Ramón Gómez de la Serna
Al parecer no hay mejor conducto que el corazón para acercarse a la divinidad, para hacerse uno con ella. Ya como reliquia, ya como ofrenda, ya como sacrificio, ya como umbral del alma, el catálogo es extensísimo. Es el corazón del Toro Celeste que Enkidu ofrenda a Shamash; es el Hridaya de los Upanishads, el corazón de los animales sacrificados en los misterios anatolios de Deméter, el yollotl mexica; es la luz y guía “que en el corazón ardía” de Juan de la Cruz, el corazón transverberado de Teresa de Ávila, el Sagrado Corazón de Jesús, con su cruz, sus llamaradas y su corona de espinas, de santa Margarita María Alacoque; y es, en nuestros días, el corazón incorrupto del beato italiano Carlo Acutis, el “ciberapóstol de la fe”, depositado en el santuario del Despojo, en Asís, en junio de 2020, y cuyo pericardio había sido venerado en el Bronx unos meses antes. Un montón de corazones, cada cual actuando de modo distinto para cumplir con la insólita función: unos exigen convertirse en humo, otros precisan ser devorados, otros son atravesados de parte a parte, otros, basta con que se queden quietos en tanto objetos y otros más, sofisticados, cambian su naturaleza para primero atraer y luego transmitir al alma las señales del amor de Dios. Por ahora me quedo con uno de estos últimos.
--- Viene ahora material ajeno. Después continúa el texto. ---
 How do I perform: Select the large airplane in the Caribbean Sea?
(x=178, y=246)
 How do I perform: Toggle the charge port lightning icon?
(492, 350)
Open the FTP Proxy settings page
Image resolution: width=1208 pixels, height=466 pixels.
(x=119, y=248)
Clara de Montefalco murió a los 38 años, el 17 de agosto de 1308, en el pequeño convento de Umbría del que había sido abadesa durante los últimos dieciséis años. Se sabe, por las declaraciones interpuestas en el primer e infructuoso proceso de canonización de la monja agustina, llevado a cabo dos décadas después de su fallecimiento (pasarían más de cinco siglos antes de ser declarada, por fin, santa), que su cadáver fue examinado tras cinco días de permanecer incorrupto y en olor de santidad. Según Katharine Park, sor Francesca de Montefalco declaró:
Y después de que las otras monjas se marcharon, sor Francesca de Foligno, ya fallecida, e Illuminata, Marina y Elena, también fallecidas, fueron a abrir el cuerpo, y la susodicha Francesca lo abrió por la espalda con su propia mano, como habían decidido. Sacaron las entrañas y guardaron el corazón en una caja, y esa noche enterraron las entrañas en el oratorio. Al día siguiente, después de las vísperas, aproximadamente, la susodicha Francesca, Margarita, Lucía y Caterina fueron a buscar el corazón, que estaba en la caja, como luego les contaron a las otras monjas. Y la susodicha Francesca de Foligno abrió el corazón con su propia mano, y al abrirlo encontraron en el corazón una cruz, o la imagen de Cristo crucificado.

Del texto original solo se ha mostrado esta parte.